▸ Text:
Zsófia Edit Pápay1, Nóra Mike-Kaszás1, Petra Füredi1, Lívia Budai1, Annamária Kósa2, Béla Böddi2, István Antal1
1 Semmelweis University, Department of Pharmaceutics, Budapest
2 Eötvös Loránd University, Faculty of Sciences, Department of Plant Anatomy, Budapest
Introduction: The relevance of developing biocompatible particles, which delivering the active ingredients in a harmless and effective way, is increasing. The human body consists of several complex fluids therefore the viscosity of drug delivery systems can play an important role. It is well known that both locust bean gum and chitosan are biocompatible excipients and possess viscoleastic properties similarly to human lung fluid. The anticancer action of apigenin against lung carcinoma has proven. This bioactive flavonoid with poor water solubility was classified as BCS II. drug therefore enchancement of its solubility is essential.
Aims: The aims of this work were to prepare and characterize novel biocompatible and viscoelastic particles, loaded with apigenin.
Method: The human serum albumin and locust bean gum (HSA-LBG) conjugates in 1:3 and 1:6 molar ratios were prepared by Maillard reaction at 60°C and 80% relative humidity. The products were investigated by FTIR and fluorescence spectroscopy. As the next step, 1% chitosan (Ch) solution (pH 5.2) was added and high pressure homogenization was applied at 1250 bar for 5 and 10 cycles. The physical properties of the samples such as particle size, viscosity and drug loading efficiency were investigated.
Results: The Maillard reaction between HSA and LBG was verified by FTIR and fluorescence spectroscopy. Utilizing high pressure homogenization significantly decreased the particle size and the bioactive apigenin could be effectively loaded into the particles. High encapsulation efficiency could be achieved with 1:6 conjugate. Furthermore, rheological measurements demonstrated that the apigenin loaded HSA/LBG/Ch particles have viscoelastic properties.
Conclusion: The results indicate that the developed HSA/LBG/Ch particles with viscoelastic properties may have great potential for lung cancer therapy.
Supported by the ÚNKP-17-4-I-SE New National Excellence Program of the Ministry of Human Capacities.

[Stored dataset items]
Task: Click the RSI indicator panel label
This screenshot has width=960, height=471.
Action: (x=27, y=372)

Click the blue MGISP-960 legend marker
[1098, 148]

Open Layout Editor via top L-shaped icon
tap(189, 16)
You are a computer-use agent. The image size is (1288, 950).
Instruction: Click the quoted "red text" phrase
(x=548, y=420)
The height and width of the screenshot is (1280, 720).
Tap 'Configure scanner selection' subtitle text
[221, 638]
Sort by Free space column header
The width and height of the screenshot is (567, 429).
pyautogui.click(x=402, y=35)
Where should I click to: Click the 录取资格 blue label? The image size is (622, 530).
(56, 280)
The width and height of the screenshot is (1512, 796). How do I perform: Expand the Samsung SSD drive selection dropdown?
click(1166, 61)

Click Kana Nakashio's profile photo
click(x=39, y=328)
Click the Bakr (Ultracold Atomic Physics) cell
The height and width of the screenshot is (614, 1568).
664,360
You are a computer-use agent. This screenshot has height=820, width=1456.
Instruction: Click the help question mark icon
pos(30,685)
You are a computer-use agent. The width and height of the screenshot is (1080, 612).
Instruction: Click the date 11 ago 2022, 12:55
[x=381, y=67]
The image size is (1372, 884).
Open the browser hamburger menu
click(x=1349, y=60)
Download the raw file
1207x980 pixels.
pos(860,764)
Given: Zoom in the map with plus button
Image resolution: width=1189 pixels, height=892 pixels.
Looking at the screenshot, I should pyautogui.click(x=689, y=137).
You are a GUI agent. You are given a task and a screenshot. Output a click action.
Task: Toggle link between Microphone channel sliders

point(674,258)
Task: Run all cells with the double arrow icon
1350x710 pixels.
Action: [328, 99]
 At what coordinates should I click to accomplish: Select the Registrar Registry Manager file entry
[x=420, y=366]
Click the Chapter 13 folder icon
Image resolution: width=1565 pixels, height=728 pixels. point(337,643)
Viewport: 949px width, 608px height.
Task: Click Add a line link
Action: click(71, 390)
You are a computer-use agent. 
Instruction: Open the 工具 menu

▸ Your tasks:
1. According to the abstract, at what temperature and relative humidity were the Maillard reaction conjugates prepared?
2. Reproduce the abstract verbatim, between "Zsófia Edit Pápay1, Nóra" and "solubility is essential.", inclusive.
Answer from the abstract alone, not the items.

▸ List of solutions:
1. At 60°C and 80% relative humidity.

2.
Zsófia Edit Pápay1, Nóra Mike-Kaszás1, Petra Füredi1, Lívia Budai1, Annamária Kósa2, Béla Böddi2, István Antal1
1 Semmelweis University, Department of Pharmaceutics, Budapest
2 Eötvös Loránd University, Faculty of Sciences, Department of Plant Anatomy, Budapest
Introduction: The relevance of developing biocompatible particles, which delivering the active ingredients in a harmless and effective way, is increasing. The human body consists of several complex fluids therefore the viscosity of drug delivery systems can play an important role. It is well known that both locust bean gum and chitosan are biocompatible excipients and possess viscoleastic properties similarly to human lung fluid. The anticancer action of apigenin against lung carcinoma has proven. This bioactive flavonoid with poor water solubility was classified as BCS II. drug therefore enchancement of its solubility is essential.